Trump sought to discredit the women at his rally Thursday, even as he recounted the details of their accusations.

“You take a look at these people. You study these people, and you’ll understand,” he said, calling the women “horrible, horrible liars.” He promised to reveal evidence to “dispute these lies” “very soon,” in an “appropriate way” and at an “appropriate time.”

“The claims are preposterous, ludicrous and defy truth, common sense and logic,” Trump declared.

Trump seemed to imply that there was no way he could have expressed sexual interest in the People magazine writer because she was not attractive enough: “You take a look. Look at her. Look at her words. You tell me what you think,” he told the crowd. “I don’t think so.”

Supporters of Republican presidential candidate Donald Trump cheered during a campaign rally Thursday in Cincinnati.
Supporters of Republican presidential candidate Donald Trump cheered during a campaign rally Thursday in Cincinnati.

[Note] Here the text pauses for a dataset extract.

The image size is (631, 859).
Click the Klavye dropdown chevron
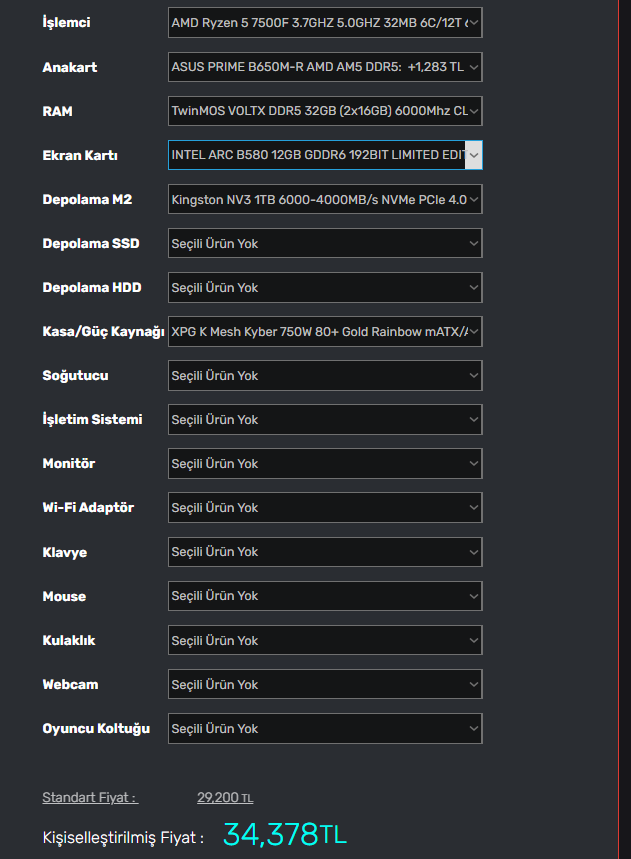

John Minchillo/Associated Press

Trump accused Democrat Hillary Clinton’s campaign and the news media of orchestrating a “coordinated, vicious attack” on him 26 days before the Nov. 8 election to distract attention from embarrassing, hacked e-mails from Clinton’s campaign, released all week by WikiLeaks.

“This is a conspiracy against you, the American people, and we cannot let this happen or continue,” he said. “This is our moment of reckoning as a society and as a civilization itself.”

He called the Clintons “criminals” and said, “honestly, she should be locked up” as his supporters cheered wildly.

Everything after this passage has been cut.